One or many internal packages?

In my organization we have an internal package that does a lot of things:

  • Plotting
  • Creating tables
  • Report templates
  • Connecting to databases
  • Modelling and statistics
  • Shiny-stuff

We're about to split this package into a subset of packages in order to make it easier to maintain and try to follow the principles outlined in R Packages: "We believe that packages that have a wide audience should strive to do one thing and do it well."

However, I suppose this can end up at the other end as well, where we have too many small packages that gets outdated and are harder to maintain.

So I'm curious in how organizations with a lot of internal code organize their packages?

Take plotting and making tables as an example. One might argue that there should be one package for plots and one package for tables because they do two things. But tables and plots are often created in the same analysis, or in a Shiny app. So you might argue that they should be one package for creating visualizations.

I realize that this is very context-driven but I'm just curious to hear if someone wants to share how their organizations work with organizing internal packages.

1 Like

Great question @filipwastberg. As you noted this is a very context-driven question.
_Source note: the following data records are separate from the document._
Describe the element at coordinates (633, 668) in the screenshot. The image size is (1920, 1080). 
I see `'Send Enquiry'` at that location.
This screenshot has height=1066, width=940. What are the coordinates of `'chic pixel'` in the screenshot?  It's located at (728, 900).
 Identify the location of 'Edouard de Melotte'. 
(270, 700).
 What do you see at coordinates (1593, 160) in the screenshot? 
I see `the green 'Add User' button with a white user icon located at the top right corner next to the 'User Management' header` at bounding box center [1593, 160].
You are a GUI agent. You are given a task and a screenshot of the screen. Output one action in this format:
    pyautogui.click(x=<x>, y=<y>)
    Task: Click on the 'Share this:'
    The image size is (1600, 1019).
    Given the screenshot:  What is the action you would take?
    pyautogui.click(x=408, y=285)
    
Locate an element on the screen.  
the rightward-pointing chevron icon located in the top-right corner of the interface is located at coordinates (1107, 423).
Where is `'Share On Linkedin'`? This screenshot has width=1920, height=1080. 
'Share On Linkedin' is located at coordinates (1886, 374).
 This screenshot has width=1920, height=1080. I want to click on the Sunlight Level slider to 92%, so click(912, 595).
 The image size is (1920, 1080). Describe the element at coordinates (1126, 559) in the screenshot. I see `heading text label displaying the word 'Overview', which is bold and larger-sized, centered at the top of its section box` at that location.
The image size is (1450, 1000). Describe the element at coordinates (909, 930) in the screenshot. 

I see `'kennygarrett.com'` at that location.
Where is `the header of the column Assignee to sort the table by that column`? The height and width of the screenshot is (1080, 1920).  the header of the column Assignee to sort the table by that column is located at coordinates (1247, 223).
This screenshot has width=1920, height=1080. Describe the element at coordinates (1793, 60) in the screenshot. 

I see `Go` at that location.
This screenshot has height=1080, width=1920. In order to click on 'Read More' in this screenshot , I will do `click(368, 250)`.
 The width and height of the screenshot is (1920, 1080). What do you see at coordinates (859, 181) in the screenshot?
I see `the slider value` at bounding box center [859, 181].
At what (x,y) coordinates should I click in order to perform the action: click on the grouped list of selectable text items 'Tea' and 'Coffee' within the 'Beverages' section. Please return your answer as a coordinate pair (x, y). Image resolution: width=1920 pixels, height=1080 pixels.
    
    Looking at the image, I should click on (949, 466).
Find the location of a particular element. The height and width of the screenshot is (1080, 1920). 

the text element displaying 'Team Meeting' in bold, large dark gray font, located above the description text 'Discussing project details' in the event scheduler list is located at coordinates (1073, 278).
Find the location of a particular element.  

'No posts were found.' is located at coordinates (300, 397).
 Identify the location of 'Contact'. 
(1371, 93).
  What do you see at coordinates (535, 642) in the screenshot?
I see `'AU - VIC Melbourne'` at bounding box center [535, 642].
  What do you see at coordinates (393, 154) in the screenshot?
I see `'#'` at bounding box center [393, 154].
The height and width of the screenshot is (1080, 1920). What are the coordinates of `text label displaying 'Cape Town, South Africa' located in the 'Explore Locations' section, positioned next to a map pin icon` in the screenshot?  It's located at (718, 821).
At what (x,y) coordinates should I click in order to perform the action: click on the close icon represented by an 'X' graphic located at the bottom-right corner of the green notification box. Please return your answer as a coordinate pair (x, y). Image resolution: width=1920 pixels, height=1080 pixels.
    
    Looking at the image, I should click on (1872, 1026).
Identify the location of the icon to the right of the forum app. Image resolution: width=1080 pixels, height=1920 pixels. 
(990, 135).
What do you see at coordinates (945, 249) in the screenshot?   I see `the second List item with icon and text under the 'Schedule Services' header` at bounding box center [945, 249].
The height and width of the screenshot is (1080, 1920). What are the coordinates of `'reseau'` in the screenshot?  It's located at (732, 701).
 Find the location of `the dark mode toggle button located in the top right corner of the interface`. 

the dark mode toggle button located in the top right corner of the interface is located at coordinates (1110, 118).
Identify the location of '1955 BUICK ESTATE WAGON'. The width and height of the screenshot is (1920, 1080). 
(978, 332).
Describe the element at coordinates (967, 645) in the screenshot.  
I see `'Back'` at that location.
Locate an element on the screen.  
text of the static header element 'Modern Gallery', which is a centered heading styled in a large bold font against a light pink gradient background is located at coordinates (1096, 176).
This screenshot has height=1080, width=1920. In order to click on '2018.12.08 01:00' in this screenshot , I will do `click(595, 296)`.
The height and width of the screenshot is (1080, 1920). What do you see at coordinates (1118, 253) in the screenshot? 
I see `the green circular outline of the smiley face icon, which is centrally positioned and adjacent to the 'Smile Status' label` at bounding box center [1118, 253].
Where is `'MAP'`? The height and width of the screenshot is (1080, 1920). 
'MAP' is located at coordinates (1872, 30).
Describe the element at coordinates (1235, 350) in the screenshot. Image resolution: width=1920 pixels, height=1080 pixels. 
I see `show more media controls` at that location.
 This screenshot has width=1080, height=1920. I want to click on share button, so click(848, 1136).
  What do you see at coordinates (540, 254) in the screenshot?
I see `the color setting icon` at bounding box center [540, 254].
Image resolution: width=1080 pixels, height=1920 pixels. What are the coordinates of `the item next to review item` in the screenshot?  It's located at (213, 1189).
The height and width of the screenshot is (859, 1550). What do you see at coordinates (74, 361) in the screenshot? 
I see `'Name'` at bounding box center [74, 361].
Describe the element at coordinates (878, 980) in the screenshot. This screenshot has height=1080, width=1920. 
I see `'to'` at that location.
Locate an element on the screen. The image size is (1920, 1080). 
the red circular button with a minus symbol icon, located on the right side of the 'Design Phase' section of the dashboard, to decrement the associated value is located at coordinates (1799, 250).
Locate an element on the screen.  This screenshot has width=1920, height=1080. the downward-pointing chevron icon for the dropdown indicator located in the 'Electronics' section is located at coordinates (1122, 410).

For you and anyone else considering breaking up a large package into multiple smaller ones, these are the questions I would recommend asking yourself to determine if the pros will outweigh the cons.

How independent are the developers?

Is the large package developed by many individuals scattered across departments and timezones? Do certain individuals/teams only work on specific functions of the large package? If yes, I think splitting up into small packages would be beneficial because this would allow the independent developers to work faster, since they could review and merge their PRs without worrying about breaking the code of another team code. For example, let's imagine that a team of data engineers in time zone 1 develop the database connection code, a team of statisticians in time zone 2 develop the modelling and statistics code, and a team of data analysts in time zone 3 develop the plotting/tables/reports/shiny code. I think this arrangement would benefit from splitting into multiple smaller packages.

On the other hand, if the large package is developed by a small number of individuals in the same department and time zone, then splitting into multiple smaller packages is more of a con since it mainly just creates additional packages to maintain and release.

How independent is the code?

How often does a change in one part of the code require changes in other parts? For example, what if the studies started collecting a new variable? Presumably this would require updating the database connection code to fetch this new column, the modelling code to add it to the statistical model, and the plotting/tables/reports/shiny to include it in the report artifacts. If this type of dependent changes happens often, then I think it is easier to edit the single larger package. Doing one big find-replace and then bumping the version number of the large package is much simpler compared to doing a find-replace in each separate package, and then also requiring a minimum version of the dependent packages (e.g. you couldn't use the latest version of the modelling package with an outdated version of the database connection package because it won't return the newly required variable).

On the other hand, if the data structure rarely changes, and most PRs to the large repo only affect a single functionality, then splitting into separate packages would be more beneficial.

How robust is your internal CI/CD?

Is it easy to run CI/CD pipelines on your internal R packages? Would it be possible to setup integration pipelines that test the latest versions of the multiple smaller packages together? How painful is it to release a new version of the internal R package to your end users?

If you have the infrastructure to conveniently test and deploy your R packages, then having more isn't a big deal. But if testing a package is cumbersome, and deploying is a painful, multi-step process, then releasing new versions of multiple separate packages is going to be much more work.